## START Input data
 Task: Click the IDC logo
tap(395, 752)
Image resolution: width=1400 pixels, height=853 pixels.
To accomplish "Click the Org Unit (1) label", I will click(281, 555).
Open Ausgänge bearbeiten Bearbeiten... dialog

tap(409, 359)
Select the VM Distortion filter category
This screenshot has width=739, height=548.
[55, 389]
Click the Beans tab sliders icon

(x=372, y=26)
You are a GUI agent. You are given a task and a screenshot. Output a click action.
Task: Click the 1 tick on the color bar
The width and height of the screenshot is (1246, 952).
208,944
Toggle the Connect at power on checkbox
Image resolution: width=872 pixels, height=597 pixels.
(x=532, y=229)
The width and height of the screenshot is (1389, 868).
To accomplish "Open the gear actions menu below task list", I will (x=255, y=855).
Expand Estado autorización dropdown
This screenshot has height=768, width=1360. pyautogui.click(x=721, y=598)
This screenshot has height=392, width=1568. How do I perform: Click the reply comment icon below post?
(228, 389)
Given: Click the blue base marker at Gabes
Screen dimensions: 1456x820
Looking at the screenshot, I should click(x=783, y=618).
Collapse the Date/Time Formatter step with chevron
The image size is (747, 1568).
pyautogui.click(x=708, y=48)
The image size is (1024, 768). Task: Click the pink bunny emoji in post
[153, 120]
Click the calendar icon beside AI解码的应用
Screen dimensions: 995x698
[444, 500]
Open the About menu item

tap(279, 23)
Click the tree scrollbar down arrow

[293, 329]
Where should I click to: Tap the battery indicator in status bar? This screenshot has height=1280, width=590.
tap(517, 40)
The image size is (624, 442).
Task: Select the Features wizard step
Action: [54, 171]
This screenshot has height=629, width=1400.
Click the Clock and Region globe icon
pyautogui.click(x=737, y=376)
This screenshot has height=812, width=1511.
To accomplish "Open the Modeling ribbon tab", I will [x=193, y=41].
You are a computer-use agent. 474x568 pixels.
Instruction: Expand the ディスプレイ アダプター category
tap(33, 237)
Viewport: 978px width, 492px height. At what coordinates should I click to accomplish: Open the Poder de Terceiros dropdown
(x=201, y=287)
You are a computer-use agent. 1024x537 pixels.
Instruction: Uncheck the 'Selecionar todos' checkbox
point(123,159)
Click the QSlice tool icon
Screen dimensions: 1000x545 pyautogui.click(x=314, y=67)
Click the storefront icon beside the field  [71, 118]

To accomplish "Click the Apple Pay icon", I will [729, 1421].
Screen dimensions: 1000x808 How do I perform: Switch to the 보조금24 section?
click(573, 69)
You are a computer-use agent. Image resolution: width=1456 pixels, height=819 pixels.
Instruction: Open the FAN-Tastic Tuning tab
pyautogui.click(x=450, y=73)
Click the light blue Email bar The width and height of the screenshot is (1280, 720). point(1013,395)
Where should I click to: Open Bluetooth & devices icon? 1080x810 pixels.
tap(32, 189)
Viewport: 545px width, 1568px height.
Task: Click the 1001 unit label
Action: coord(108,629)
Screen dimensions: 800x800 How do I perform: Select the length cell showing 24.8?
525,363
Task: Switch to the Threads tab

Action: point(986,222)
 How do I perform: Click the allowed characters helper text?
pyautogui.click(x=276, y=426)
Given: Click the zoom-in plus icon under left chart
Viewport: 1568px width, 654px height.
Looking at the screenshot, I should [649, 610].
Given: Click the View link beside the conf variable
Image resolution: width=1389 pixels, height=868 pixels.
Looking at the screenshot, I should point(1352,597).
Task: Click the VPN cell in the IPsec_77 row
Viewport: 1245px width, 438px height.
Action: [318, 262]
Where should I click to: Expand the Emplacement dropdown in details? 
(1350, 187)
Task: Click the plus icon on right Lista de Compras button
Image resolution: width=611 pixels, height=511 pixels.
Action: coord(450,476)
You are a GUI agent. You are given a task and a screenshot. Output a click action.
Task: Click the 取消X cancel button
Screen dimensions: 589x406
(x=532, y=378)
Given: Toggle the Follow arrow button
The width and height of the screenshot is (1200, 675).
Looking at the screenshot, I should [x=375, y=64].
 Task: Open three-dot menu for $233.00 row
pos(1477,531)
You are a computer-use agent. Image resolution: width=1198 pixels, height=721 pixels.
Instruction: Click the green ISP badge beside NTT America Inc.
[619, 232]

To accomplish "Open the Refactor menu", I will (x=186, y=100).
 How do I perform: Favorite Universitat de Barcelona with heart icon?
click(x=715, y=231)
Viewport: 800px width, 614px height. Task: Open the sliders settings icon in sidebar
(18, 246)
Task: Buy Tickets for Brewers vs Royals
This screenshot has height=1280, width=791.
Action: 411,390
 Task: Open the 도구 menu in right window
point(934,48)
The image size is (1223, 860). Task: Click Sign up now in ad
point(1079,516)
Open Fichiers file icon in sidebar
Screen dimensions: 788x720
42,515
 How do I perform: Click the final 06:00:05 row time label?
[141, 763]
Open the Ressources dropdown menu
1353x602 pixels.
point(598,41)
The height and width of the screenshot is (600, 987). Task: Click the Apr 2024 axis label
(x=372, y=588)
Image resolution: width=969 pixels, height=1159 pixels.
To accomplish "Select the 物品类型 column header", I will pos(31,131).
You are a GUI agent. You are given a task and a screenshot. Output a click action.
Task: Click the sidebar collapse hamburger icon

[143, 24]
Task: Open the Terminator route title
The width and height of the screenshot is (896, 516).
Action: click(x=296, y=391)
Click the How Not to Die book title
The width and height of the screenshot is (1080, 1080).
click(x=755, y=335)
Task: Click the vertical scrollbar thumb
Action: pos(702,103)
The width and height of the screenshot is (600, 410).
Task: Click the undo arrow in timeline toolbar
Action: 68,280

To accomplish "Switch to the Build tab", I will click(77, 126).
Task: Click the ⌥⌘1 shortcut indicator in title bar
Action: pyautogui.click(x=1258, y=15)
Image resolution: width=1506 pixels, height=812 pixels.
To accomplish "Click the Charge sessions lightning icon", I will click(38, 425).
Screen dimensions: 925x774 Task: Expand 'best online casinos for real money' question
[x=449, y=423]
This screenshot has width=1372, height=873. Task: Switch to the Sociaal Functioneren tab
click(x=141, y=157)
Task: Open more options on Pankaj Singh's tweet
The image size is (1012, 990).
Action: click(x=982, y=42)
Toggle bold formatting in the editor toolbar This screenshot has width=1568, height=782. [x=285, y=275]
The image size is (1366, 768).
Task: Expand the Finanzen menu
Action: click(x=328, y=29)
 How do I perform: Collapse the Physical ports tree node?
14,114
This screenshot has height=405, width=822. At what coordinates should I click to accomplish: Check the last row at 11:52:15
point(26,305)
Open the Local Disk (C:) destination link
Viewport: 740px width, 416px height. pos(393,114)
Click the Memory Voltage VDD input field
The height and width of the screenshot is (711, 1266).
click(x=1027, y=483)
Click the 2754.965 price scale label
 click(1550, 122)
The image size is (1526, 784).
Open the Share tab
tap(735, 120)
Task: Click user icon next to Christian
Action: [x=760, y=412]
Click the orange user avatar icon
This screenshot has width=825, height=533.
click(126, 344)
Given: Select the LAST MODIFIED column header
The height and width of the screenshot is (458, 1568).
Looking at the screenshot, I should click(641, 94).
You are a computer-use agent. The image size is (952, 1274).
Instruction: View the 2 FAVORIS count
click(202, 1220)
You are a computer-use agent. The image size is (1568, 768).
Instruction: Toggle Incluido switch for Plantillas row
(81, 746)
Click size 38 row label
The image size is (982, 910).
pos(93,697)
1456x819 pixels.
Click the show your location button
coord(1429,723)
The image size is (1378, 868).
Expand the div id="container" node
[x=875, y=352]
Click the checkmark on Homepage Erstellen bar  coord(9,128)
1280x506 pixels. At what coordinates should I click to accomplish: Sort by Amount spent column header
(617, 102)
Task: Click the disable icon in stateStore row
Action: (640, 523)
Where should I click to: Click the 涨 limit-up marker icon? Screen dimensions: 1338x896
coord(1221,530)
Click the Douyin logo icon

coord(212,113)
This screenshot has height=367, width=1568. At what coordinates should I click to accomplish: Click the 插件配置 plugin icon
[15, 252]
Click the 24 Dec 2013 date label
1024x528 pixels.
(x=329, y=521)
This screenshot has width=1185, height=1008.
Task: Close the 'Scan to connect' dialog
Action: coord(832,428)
## END Input data
• _Aim of the task_: Pick out every line in the entries above that contains the word "toolbar", and copy each line as it appears.

• _Expected answer_:
Task: Click the undo arrow in timeline toolbar
Toggle bold formatting in the editor toolbar This screenshot has width=1568, height=782. [x=285, y=275]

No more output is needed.